Setters can also notify the UI for updates
Can you make a video about unity Extensions? How can we use them in a best way? (Suggestions: DoTween, UniRx, Easy Save 3 etc...)
That's awesome idea, tutorials about generic usage assets will help a lot. DOTween is one of the best tools for adding "live" to the project
Hi, i would really like to watch your video about states machine. I am learning to code with playmaker wich is a state machine. But I struggle to know how to structure game logic, and organise code. I love your videos so far as it get into the general design of code. Would really appreciate a state machine approche of code. Thank you for sharing your knowledge!

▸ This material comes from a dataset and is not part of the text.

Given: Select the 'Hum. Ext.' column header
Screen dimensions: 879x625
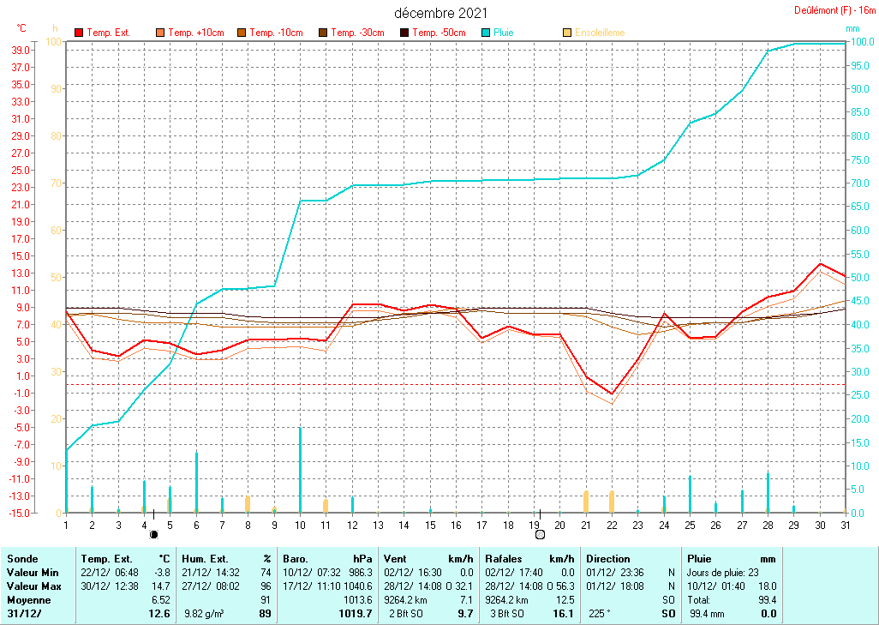Looking at the screenshot, I should 203,558.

Please do more state machine videos!
You mentioned #5 being Giant Prefabs and breaking them down into variants ect ect… Ever used Synty Studios Modular Characters? They throw all the models into one prefab for male/female/and universal. I was actually curious if that was a good way of doing things but after playing with them for my RPG project I ran into strange issues. So far I took that base prefab and made variants of it for both male and female characters...basically just disabling the parts. State machines would be great or give me a modular inventory system to work with.
Hey, Jason!
Thanks for your great video. I would like to see a new video about state machines to control game state :)
Also, I would like to watch video about prefab variants.
+1 for state machine to manage game state lesson(s)
Your vids are super helpful!!! I really appreciate these.
I would love to learn more about state machine in Unity
I'm interested in prefab variants too
good and sound advice. about the interfaces though, is there a deeper explanation on this? i do not fully understand how i can call the same thing ("Itakedamage") on 2 different classes if they do not inherit from the same base class?
i mean, if the player and crate are based on the same base class and override a shared virtual function, that works. but if they both independently declare a function with the same name, i dont understand how the compiler would allow that.
Did you ever do a state machine video to control the gameplay?
Can you please make a tutorial on how to load fbx model files and fbx animations separately and make characters animate through coding during gameplay so that only the needed animations are loaded depending on the user interactions.
State logic of Game management. Cool
3:30 this sounds awesome. Would you please make an update to your state machine logic?
State Machine for Game Control. Should I have menu states for states before and after the actual gameplay? I'd appreciate vlog on it :)
great video!
I'm new to Unity and have a noob question:
What's good practice to organize related assest, prefabs, sounds etc? Should I maka e empty GameObject in the hierarchy and drop everything in there? Or should I stuff it in a folder in the Project window?
Cheers!
If, for example, I have a class called "humanoid", that has health, energy, etc. Then I create some child classes like "orc" or "elf", is there any advantage over this in using an interface called "humanoid" (instead of just a class)?
Great video dude! Your videos are in that sweet point of not being too simple and just advanced enough to understand and inspire to learn more! thank you!
You've probably figured this out by now but for thing is that is that you can implement multiple interfaces while you can only inherit from on class
Also there's often the case where for example you want to be able to interact with a weapon but also a door but there's no good common base class in this case that's where the interface comes in and allows us to interact with both.
For making worlds, do you want to use an external tool for the whole thing? Or make objects (like a chair, table, etc), and then make the map in Unity?
I want to see the state machine to control the game stuff!
Do state machine please i am doing exactly the mistake you said in my current project
I would love to learn more about state machines.
aand prefab variants
Also how would you break a prefab apart based on collision? So when a section of a prefab gets hit it would take damage only on that section of the prefab.
more please
State machines - yes please!
I would like an example of choosing an interface over a subclass. I use interfaces in UI for inventories, but I use sub classes for my take damage. Maybe I'm doing it wrong?